The iQOO Neo10 (China) is an Android-based smartphone manufactured by iQOO, a sub-brand of Vivo. Unveiled on November 29, 2024, the device features flagship-level specifications, including a Snapdragon 8 Gen 3 chipset, a 6.78-inch LTPO AMOLED display, and 120 W fast charging.

== Specifications ==
=== Hardware ===
==== Chipset ====
The iQOO Neo10 is powered by 1×3.3 GHz Cortex-X4, 3×3.2 GHz Cortex-A720, 2×3.0 GHz Cortex-A720 & 2×2.3 GHz Cortex-A520 octa-core processors with Snapdragon 8 Gen 3 SoC. The SoC is based on the 4nm processing technology node. The smartphone also feature an Adreno 750 GPU.

==== Storage ====
The device is available in multiple variants, offering 12 GB RAM or 16 GB RAM and 256 GB ROM, 512 GB ROM, or 1 TB ROM of UFS 4.0 storage (upgradable to UFS 4.1 via software update). It does not support expandable storage via a microSD card.

==== Camera ====
The iQOO Neo10 has a dual rear camera setup on the rear camera. The rear camera has a 50 MP with an 1.8 wide lens with PDAF and OIS and an 8 MP ultrawide sensor with an 2.2 ultrawide lens with a 119° field of view.

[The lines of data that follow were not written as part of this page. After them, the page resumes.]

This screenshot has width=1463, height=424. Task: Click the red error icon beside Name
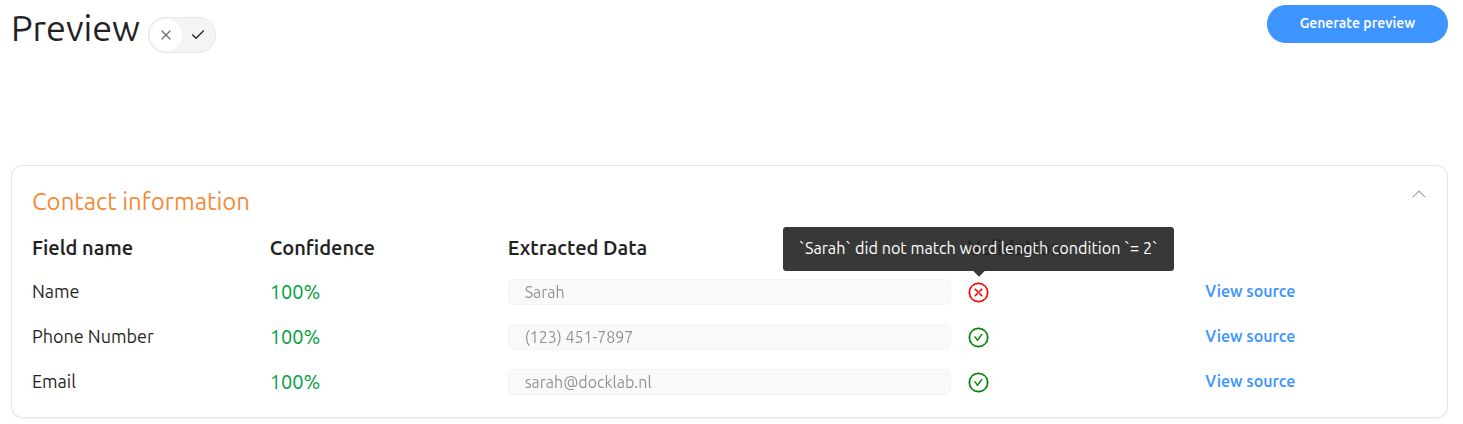click(x=979, y=293)
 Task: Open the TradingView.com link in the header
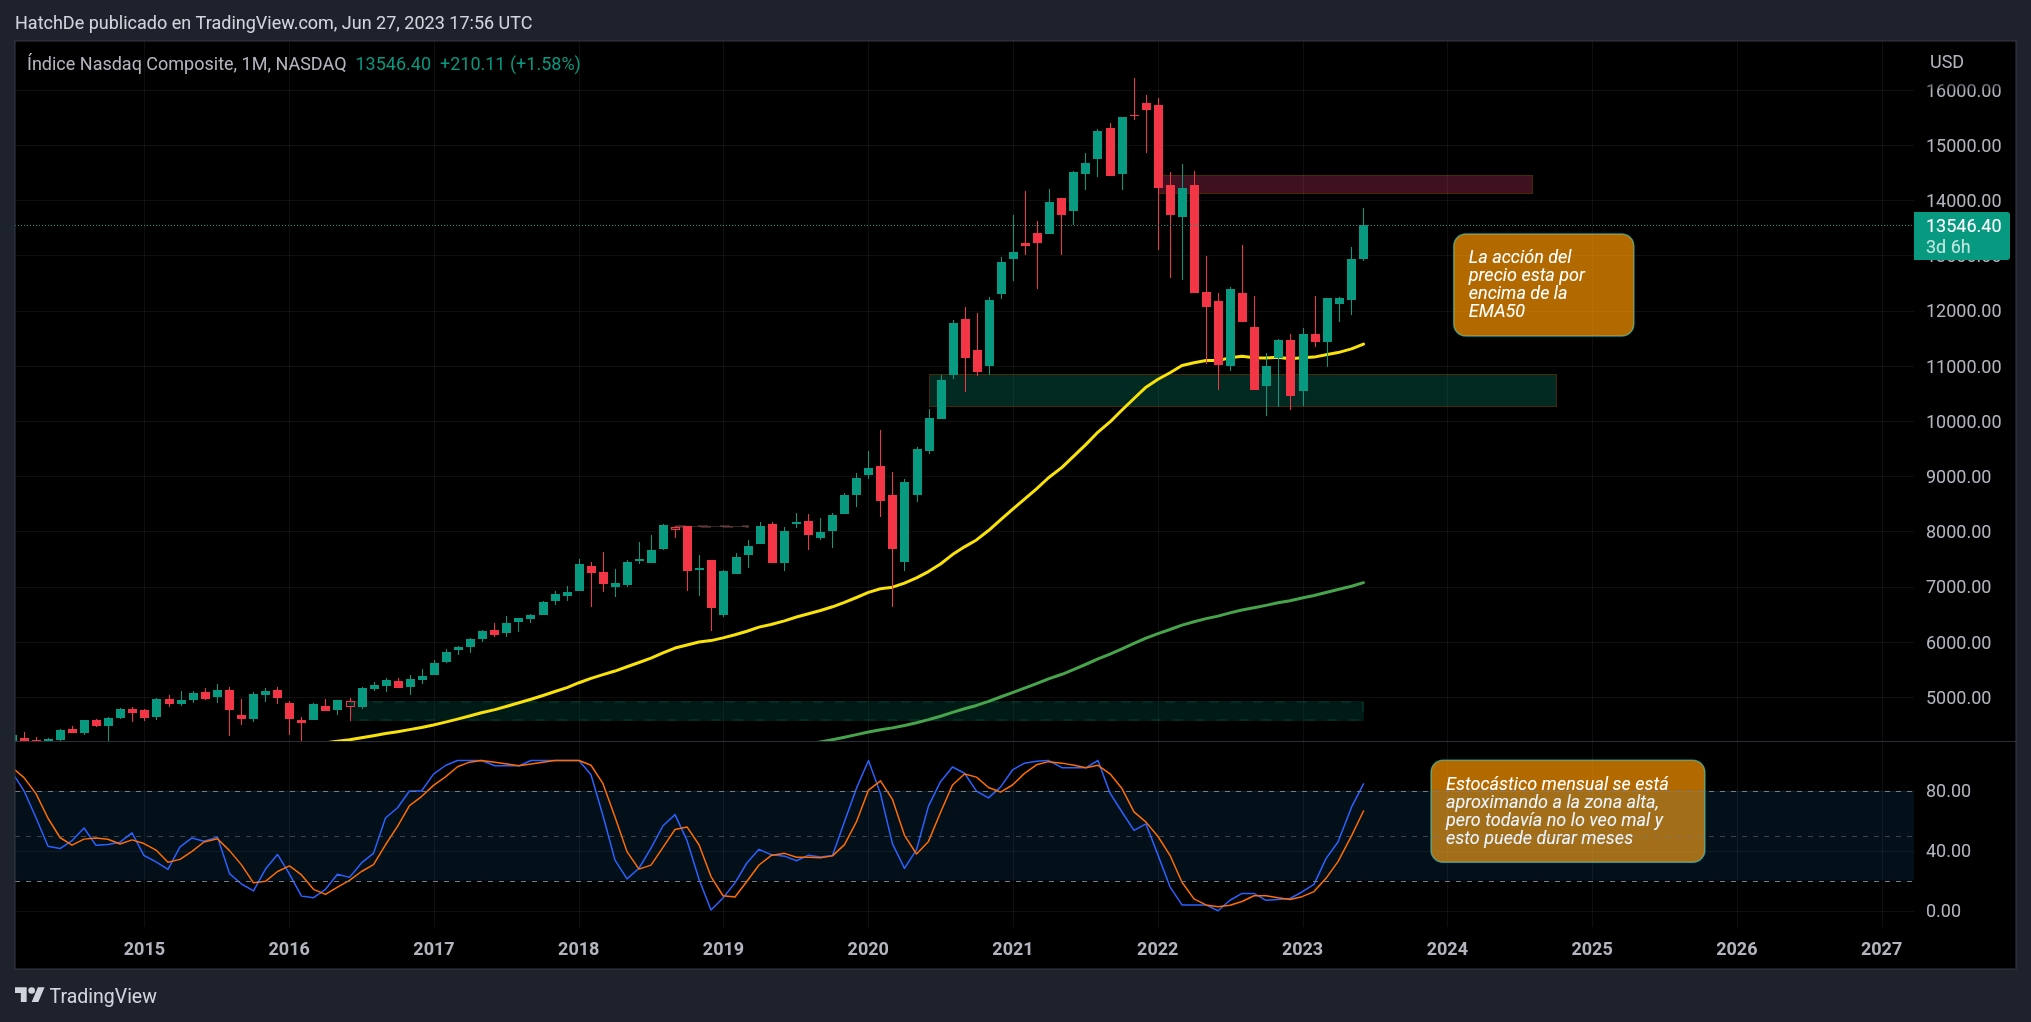pos(265,22)
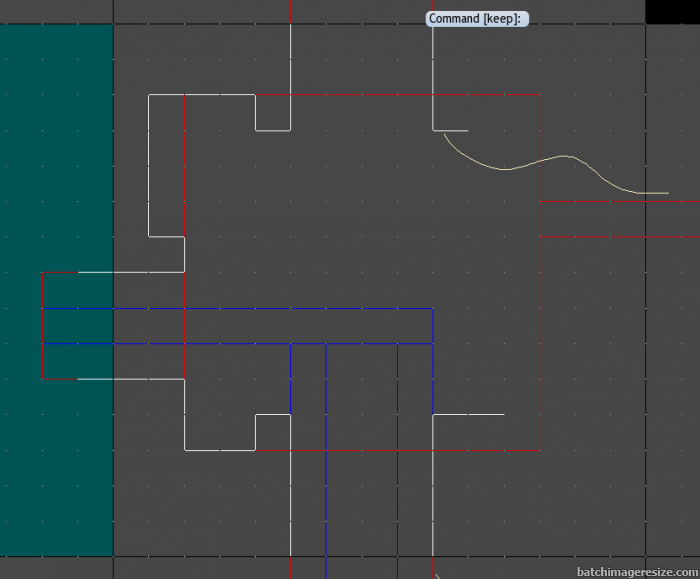The height and width of the screenshot is (579, 700).
Task: Click the red bracket shape inside teal area
Action: click(43, 325)
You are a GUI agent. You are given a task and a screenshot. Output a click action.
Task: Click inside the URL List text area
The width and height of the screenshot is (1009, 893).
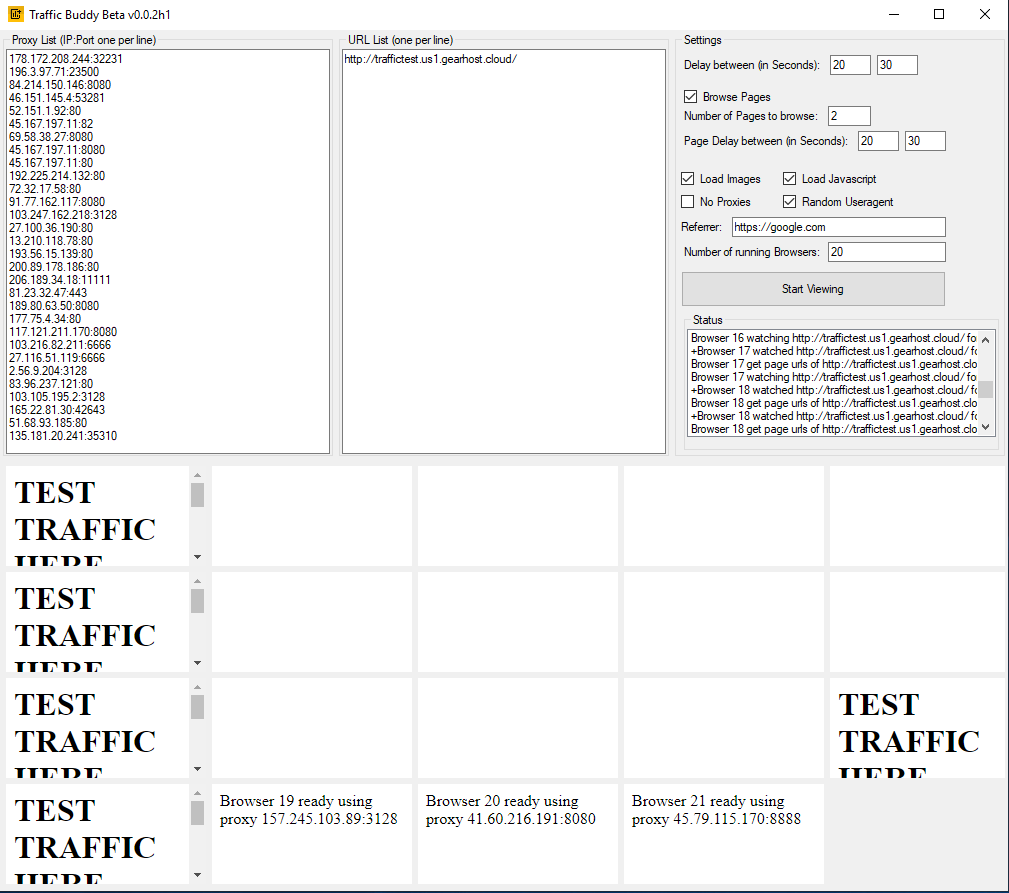coord(503,250)
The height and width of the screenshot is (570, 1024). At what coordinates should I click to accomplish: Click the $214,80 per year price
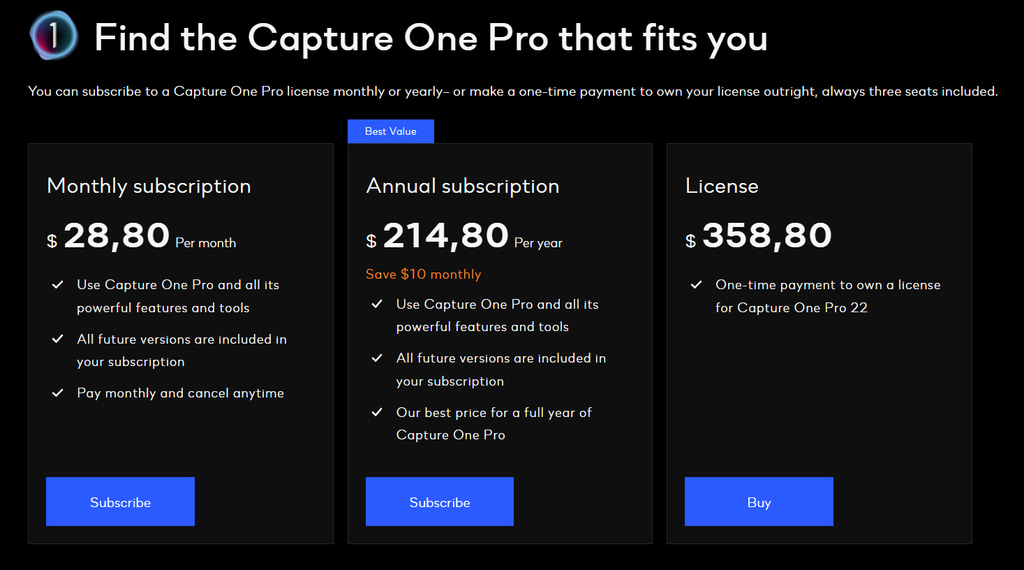464,236
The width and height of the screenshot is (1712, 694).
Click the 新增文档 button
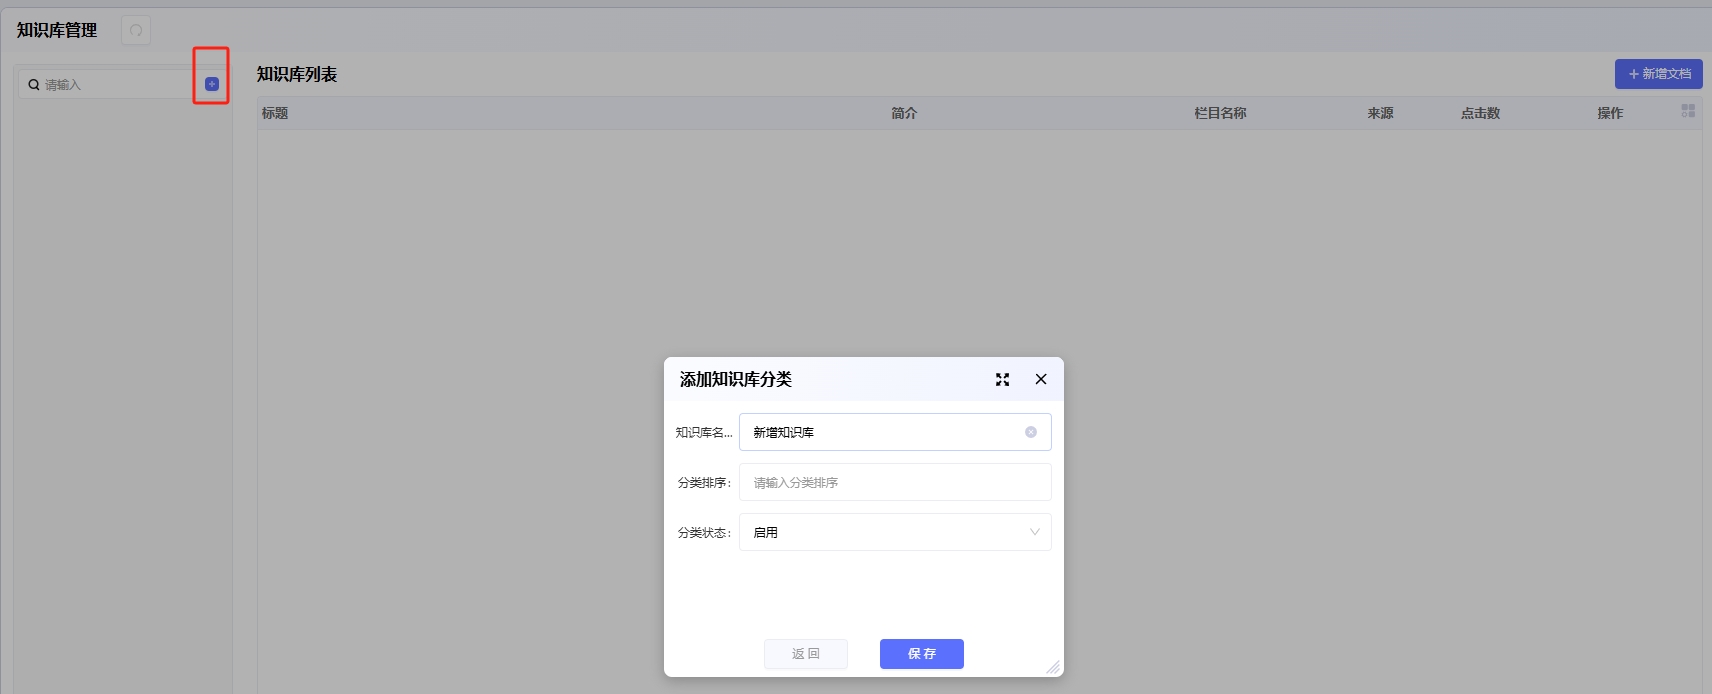coord(1658,74)
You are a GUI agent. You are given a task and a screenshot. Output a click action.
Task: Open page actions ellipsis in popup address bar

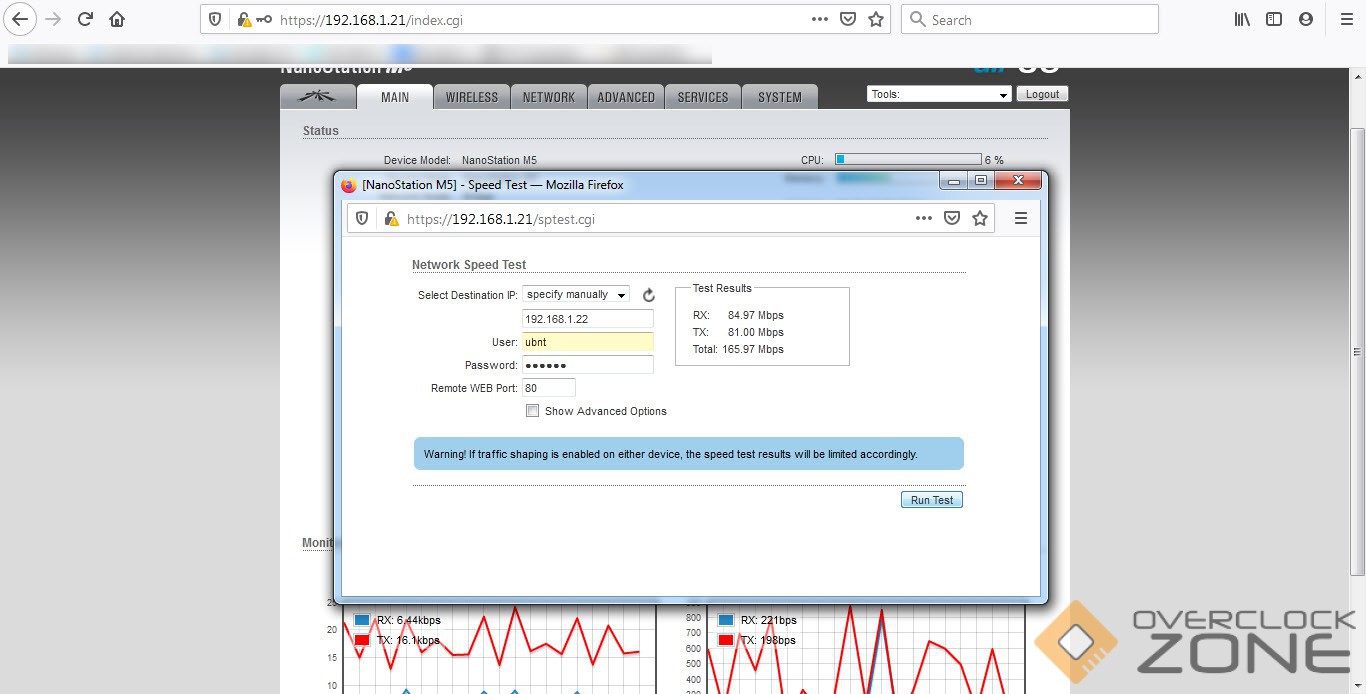(923, 218)
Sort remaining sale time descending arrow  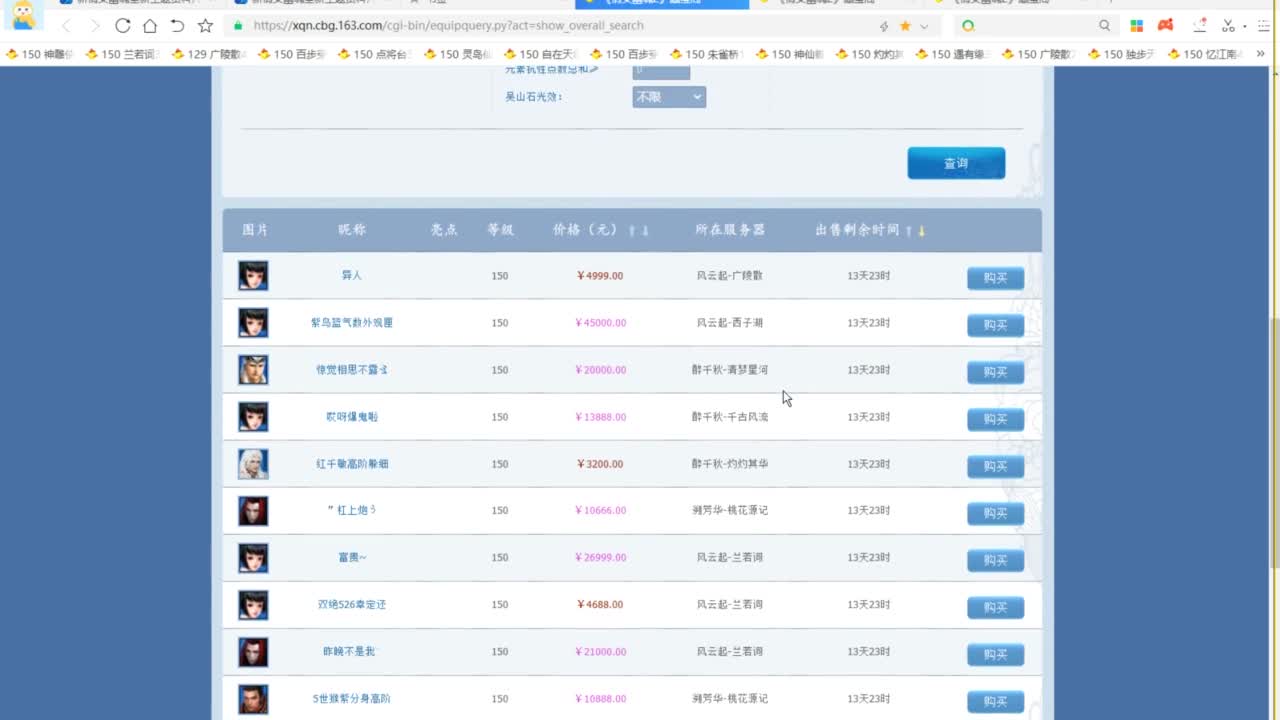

The front-facing camera has a 16 MP wide sensor with an 2.5 lens.

==== Display ====
The iQOO Neo10 is equipped with an AMOLED display with a 6.78-inch 1260×2800 resolution and HDR10+ support.

==== Battery ====
The iQOO Neo10 is equipped with a 6100 mAh Silicon-Carbon Li-ion battery. This battery is featured with 120W FastCharge capability. The device can charge to 100% in 30 minutes using 120W FastCharge capability. It also supports 100W PPS and PD charging, bypass charging, and reverse charging.

== Software ==
The iQOO Neo10 operates on Origin OS 5 which is based on Android 15.